The former guerilla, jailed and tortured under the military regime now pledges that Brazil’s Truth Commission will seek no revenge. President Dilma Rousseff, after years of postponement, finally appointed the “Comissão da Verdade” (Truth Commission) on May 10.
By Thierry Ogier, Sao Paulo
It was officially installed on May 16 and given two years to investigate the disappearance and torture of militants between 1946 and 1988. The period is much longer than that of the 1964-1985 military regime, in order to avoid focus on the army. But most of the investigations will cover the darkest period of the repression between the late 1960s and early 1970s, when around 500 people were killed or disappeared.
Dilma Rousseff, who joined the leftist guerillas and fought against the military regime during her youth, was tortured in 1970. Now president, she completed a process that was – slowly and painfully – initiated under previous governments. In a rare symbol of unity, the four living former presidents of the re-democratisation period attended the commission’s inauguration.

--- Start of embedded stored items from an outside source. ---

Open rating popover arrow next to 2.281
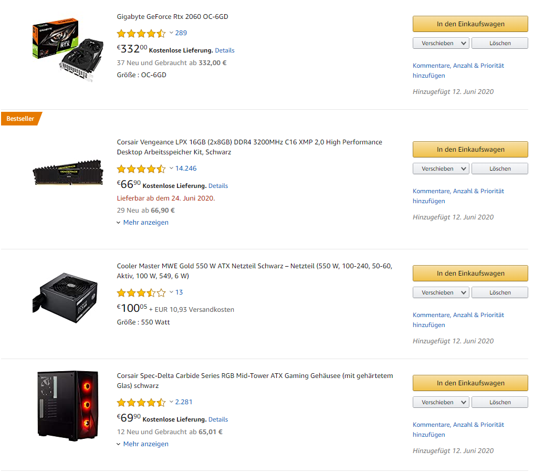Viewport: 534px width, 473px height. (171, 402)
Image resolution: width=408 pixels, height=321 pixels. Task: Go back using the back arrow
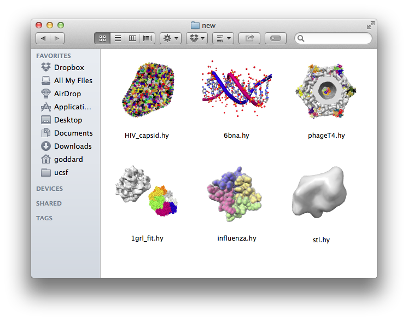[x=43, y=38]
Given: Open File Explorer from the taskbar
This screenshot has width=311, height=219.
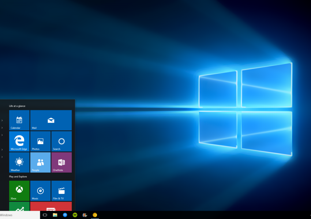Looking at the screenshot, I should (55, 215).
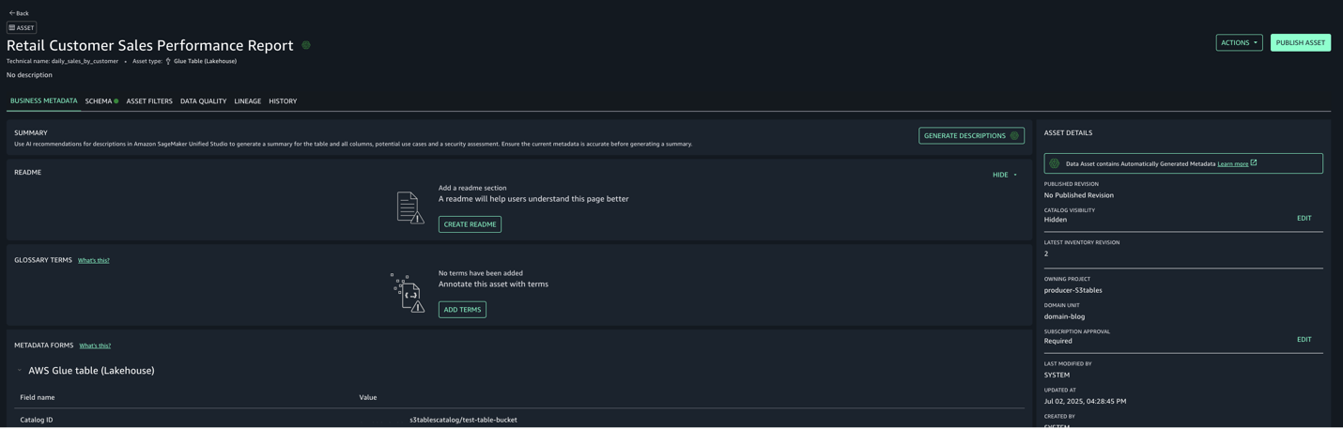1343x430 pixels.
Task: Click the Asset breadcrumb badge
Action: pyautogui.click(x=22, y=28)
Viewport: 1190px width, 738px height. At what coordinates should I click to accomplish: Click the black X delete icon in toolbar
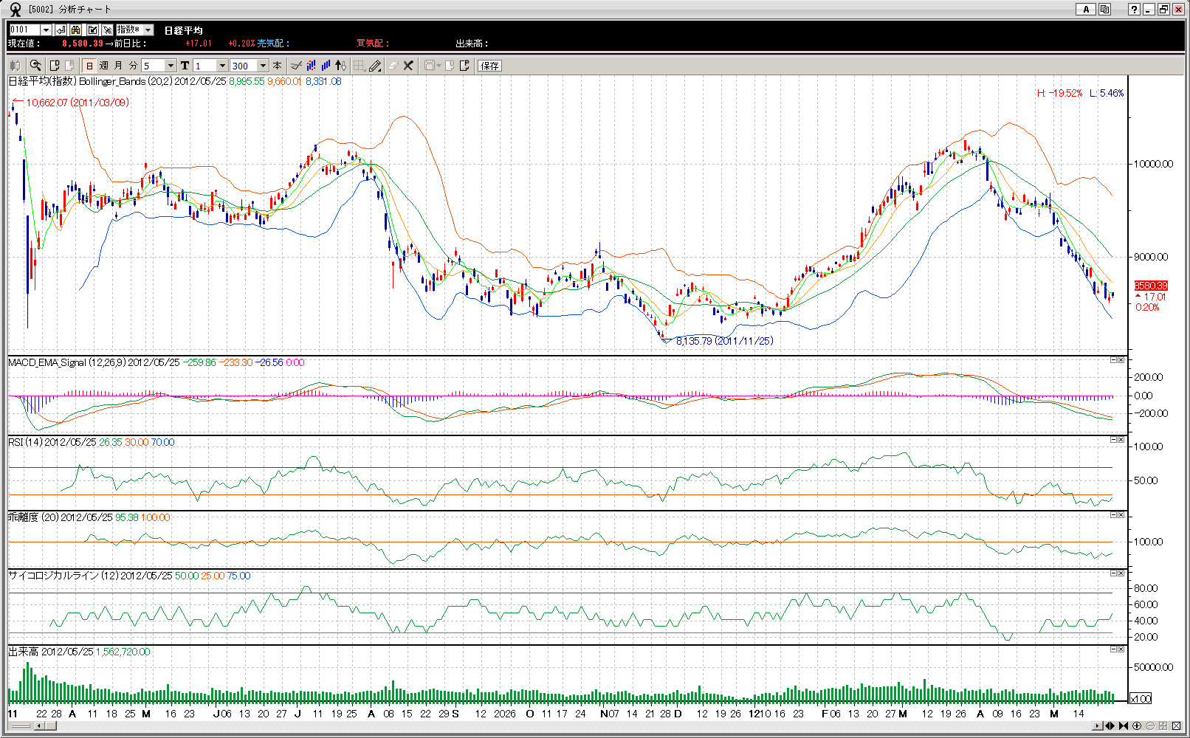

Dilma, emotional, spoke of “those who lost friends and relatives, and who keep on suffering as if they died all over again every day”. The Truth Commission is composed of seven respected academic and legal experts. It includes the lawyer who defended Dilma Rousseff during the dictatorship, Rosa Maria Cardoso da Cunha. Also, officials from the Cardoso government, former justice minister José Carlos Dias, and former human rights secretary Paulo Sergio Pinheiro. Gilson Dipp, a high court judge, was appointed the commission’s first coordinator. Other members are Cláudio Fonteles, a retired magistrate who was Lula’s attorney general, José Paulo Cavalcanti Filho, a lawyer, and psychoanalyst Maria Rita Kehl.
There will be severe limitations imposed on the commission, however. It will meet fortnightly in Brasilia and will be – at least initially - dependent on the Casa Civil, the presidency’s civil staff unit. A source at the presidency says the structure, the number of staff and the budget of the commission have not yet been defined. The budget will then be discretionary and the commission will depend on the presidency to define the scope of its investigations.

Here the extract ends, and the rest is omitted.